Laws govern the extent of religion in public schools. Flawed as it may seem, the 1st Amendment is often cited as the basis for this policy. How does your standing as a Christian impact your position as a teacher regardless of the school setting?
should you as a teacher find yourself in the position of disagreeing with the school administration over a biblical issue?
Religion In Schools #wattpad http://my.w.tt/UiNb/YBaXfwifty
As for me, I am more a free-spirited person. I don’t look for religion to be in public schools. Religion is more towards private schools. In videos, I t talks about religion, copyrighted laws, teacher liability, and child abuse. While watching a video on this particular situation, I don’t think any of this will affect me when it comes to teaching. I agree as a teacher it is your responsibility when the kids are under your supervision. When a child gets hurt, you are the one to get the blame because those kids are your responsibility. I think it’s best for a teacher to help those students who are being attacked. You are legally responsible for the safety of children under your supervision. The courts employ the principle of in loco parentis, which means “in place of the parents,” in gauging the limits of teacher responsibility. In loco parentis requires teachers to use the same judgment and care as parents in protecting the children under their supervision. If any negligence occurs, parents may bring a liability suit against you or your school district. (pg, 254)
I don’t think religion should be the most important thing in schools. As for a future teacher, I would have to disagree with the school’s administrators on religion being in public schools. When I teach my students, I would only teach them to learn and know the truth. I’m not religious; everyone has a different religion. I would teach my students the truth and what I believe they should be aware not based on what they need to know from a biblical perspective. I’m all for a school to teach religious freedom and acceptance of all religious beliefs, but “teach” religion in public school is not acceptable. If this was a Christian school or Islamic school, that is an entirely normal thing to teach religion. I don’t believe that public schools should oppress kids with religion. Especially children that don’t understand the religion and conform just because others show their belief. Everyone should have the choice. Private schools, on the other hand, it is up to the school. Agree or disagree doesn’t matter to me. I think it’s okay to teach about other religions, but not necessary to prepare them to become part of the faith. Like if they want to do more research and become a member of that faith, cool, I don’t want to force them one way or another. But I still think it’s an important part of history, and an important step in breeding tolerance, to make students aware of the basics and their options I guess. Teach about it, not for it if that makes sense.

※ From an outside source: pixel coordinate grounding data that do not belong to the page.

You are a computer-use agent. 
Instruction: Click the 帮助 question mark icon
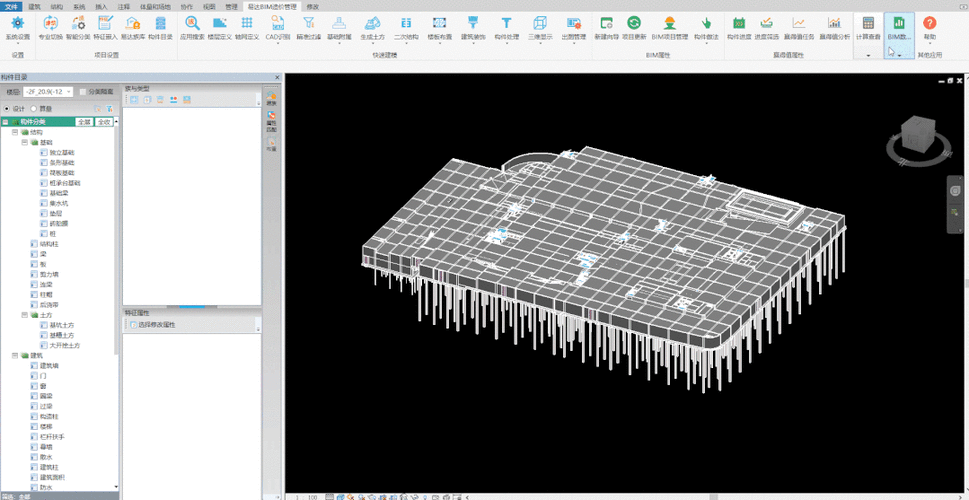(x=930, y=23)
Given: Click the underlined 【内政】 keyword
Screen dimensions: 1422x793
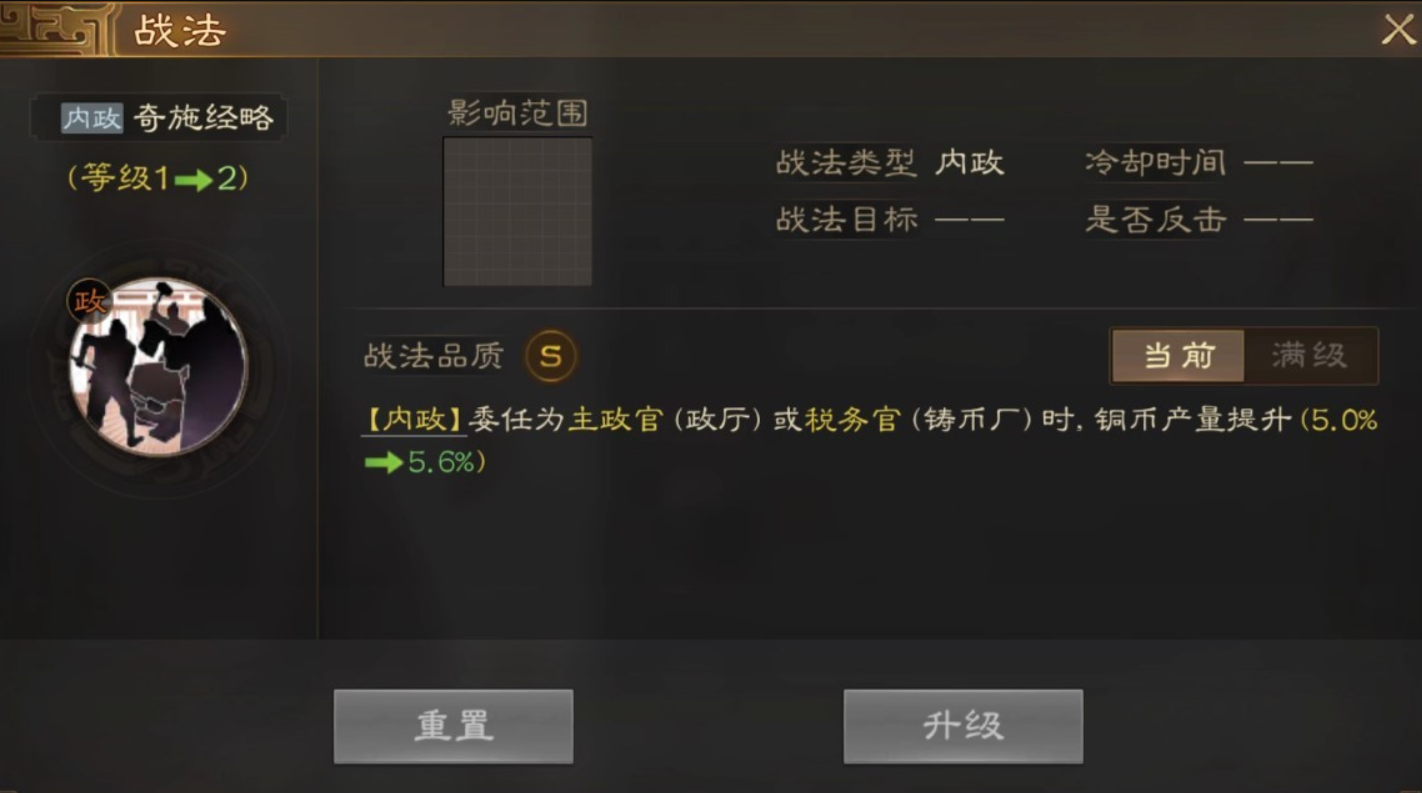Looking at the screenshot, I should [414, 420].
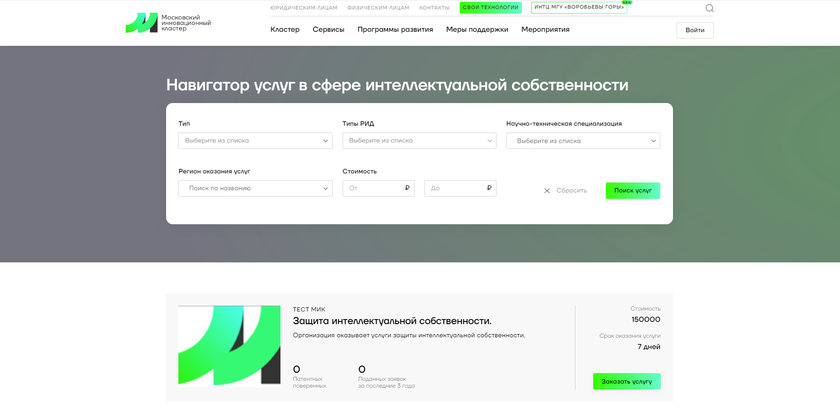Click the Войти login button
This screenshot has height=409, width=840.
[694, 30]
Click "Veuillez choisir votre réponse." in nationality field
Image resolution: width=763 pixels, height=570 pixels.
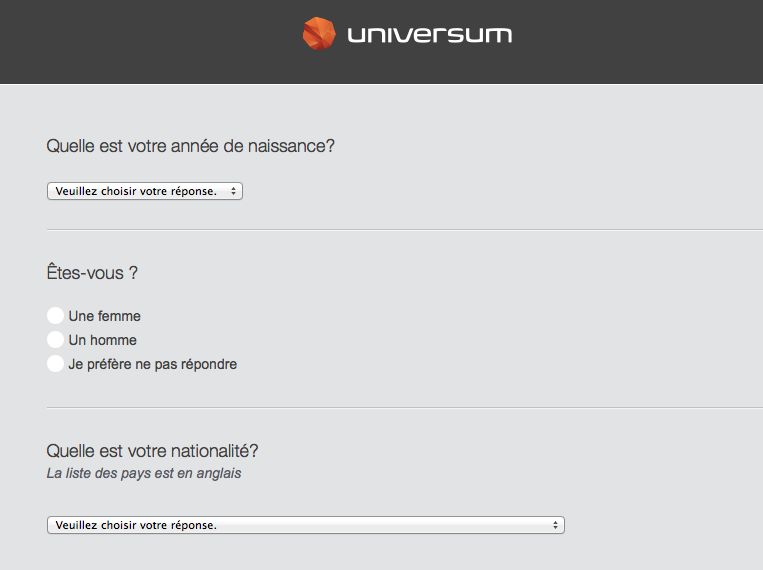tap(136, 525)
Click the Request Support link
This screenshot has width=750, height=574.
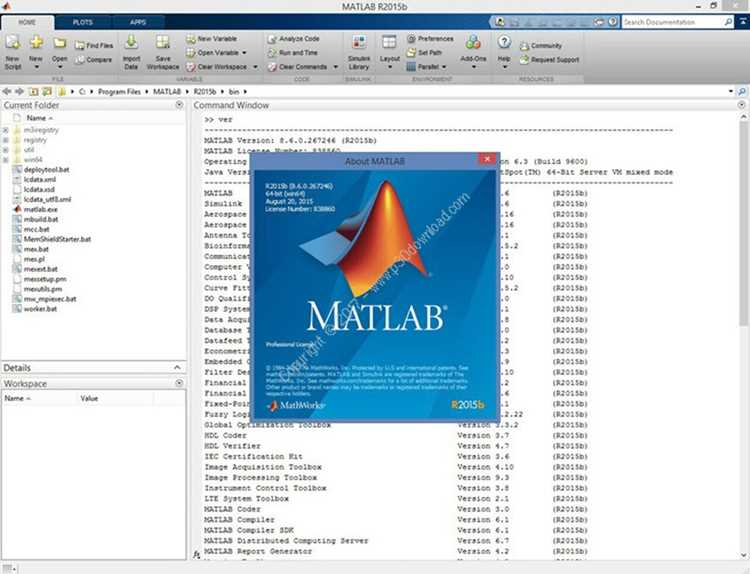550,60
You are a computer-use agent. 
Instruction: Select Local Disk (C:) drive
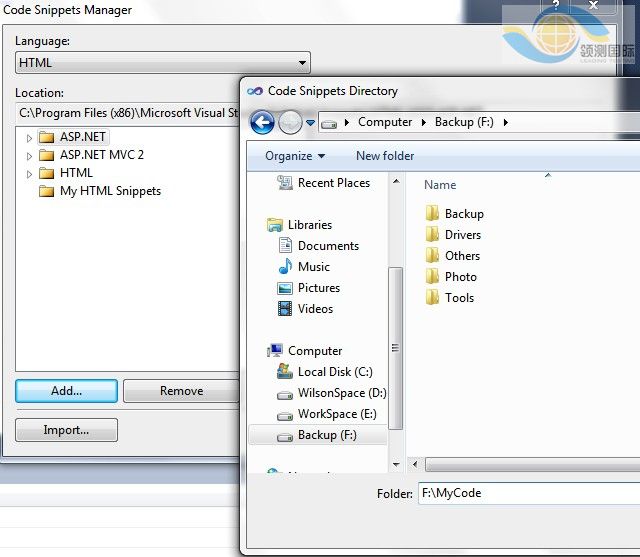point(334,372)
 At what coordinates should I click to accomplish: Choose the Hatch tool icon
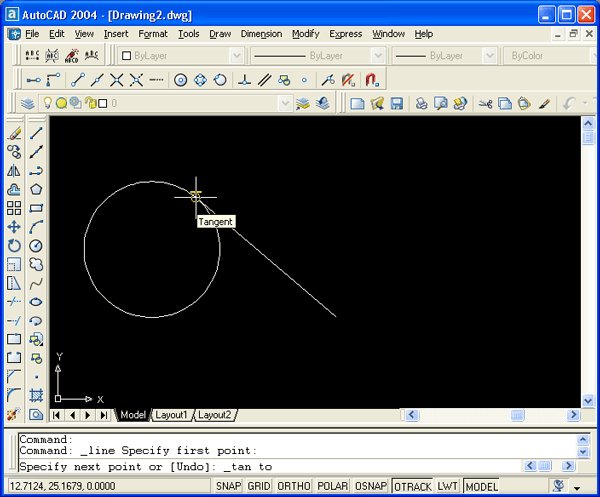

I agree with you I didn’t find enough information from the video to answer the question whether or not the Dover, Pennsylvania school board provided “appropriate leadership” in the situation. I was a bit confused but stated my own opinion. I also agree with you on your statement on the general guidelines a “Christian” must follow. Christians have different views on a lot of things than people who are non-Christians. Religion has had an enormous impact on art, literature, and history (e.g., the Crusades, New World exploration, pg. 261). As a teacher, one has the legal right to determine what is taught in their classroom.
I don’t agree that biblical things should be taught in public schools. One those children have to be willing to learn. Most teachers and students that go to public school aren’t religious and may not want to know the Bible. But I can say there should be religious courses for those students who want to learn more about God. If public schools allow Bible teaching it shouldn’t be taught in history, math or English class, etc. It should be a Bible class alone that teaching these students the survey of the Bible and World Religion. If so it should be taught as a social studies credit. Which religious studies are considered a social studies credit. And students may apply for that credit hour.